START SELECTED EXTRACT

When The Flesh Eating Bug Strikes

By Vanessa Papas: Not all bugs are created equally – especially not a flesh eating bug. In fact, countless people across the globe have lost their lives to a frightening bacteria known as Necrotizing fasciitis – that spreads quickly through the tissue surrounding muscles. Just recently a 12-year-old American boy narrowly escaped with his life after he contracted the bacteria and his body went into shock and organ failure. The little boy, known as Mason, had to undergo four surgeries to drain fluids from his body, and cut infected tissue out of his leg. He was fitted with a feeding tube and was still in hospital at the time of going to press.

“I just thought it was the flu, I mean, all the kids get the flu,” said Mason’s aunty, Paula Nealey. “I didn’t think anything honestly.”

Another two cases of the mysterious flesh-eating bacteria have also been diagnosed. An Australian father is lucky to be alive after he picked up the deadly flesh-eating bacteria after scratching his leg at a swimming pool in Fiji, while a 17-year-old teenager who visited Ecuador caught the bug while holidaying, and was left with a huge gaping hole in the back of his hand.

“The mechanism of transmission of this organism is not clear, despite extensive research, but may be related to contact with soil or water or insects,” Tropical Public Health Services Cairns director Dr Richard Gair said. “While research is ongoing into how the infection is transmitted, people are advised to avoid contact with soil or water where possible and to avoid mosquito bites by covering the body with clothing and using insect repellent.”

Gair continues to say that the disease is closely related to tuberculosis and leprosy, and is treated with antibiotics and surgery where necessary. Without a clear indication of how it spreads, authorities have not been able to eradicate it. What researchers do know is that under a microscope, it looks almost like a computer mouse – a curved rod with a squiggly tail protruding from one end.

It thrives in warm, brackish waters, where it incubates and multiplies. It can enter through an open wound, as it did with Mason, or through the consumption of raw or undercooked shellfish. While it works its way through the body, it can evade the immune system and offer few clues to its presence, other than perhaps a few benign-looking symptoms such as redness and swelling on the skin.

END SELECTED EXTRACT
START EXERCISE DATA

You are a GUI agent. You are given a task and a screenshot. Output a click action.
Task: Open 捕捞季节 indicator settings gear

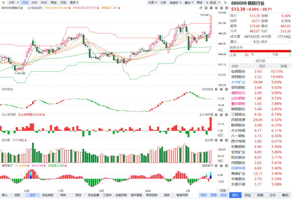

END EXERCISE DATA

WHAT NEEDS TO BE DONE
According to the article on the flesh-eating bug, where did the Australian father scratch his leg? These lines have no connection to the article on the flesh-eating bug.

SOLUTION FOR THIS TASK
At a swimming pool in Fiji.